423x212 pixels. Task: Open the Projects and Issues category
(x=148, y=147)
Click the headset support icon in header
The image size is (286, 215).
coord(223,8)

▸ **Brief**
Reproduce the entries above exactly, every line included.

▸ **Solution for this task**
423x212 pixels. Task: Open the Projects and Issues category
(x=148, y=147)
Click the headset support icon in header
The image size is (286, 215).
coord(223,8)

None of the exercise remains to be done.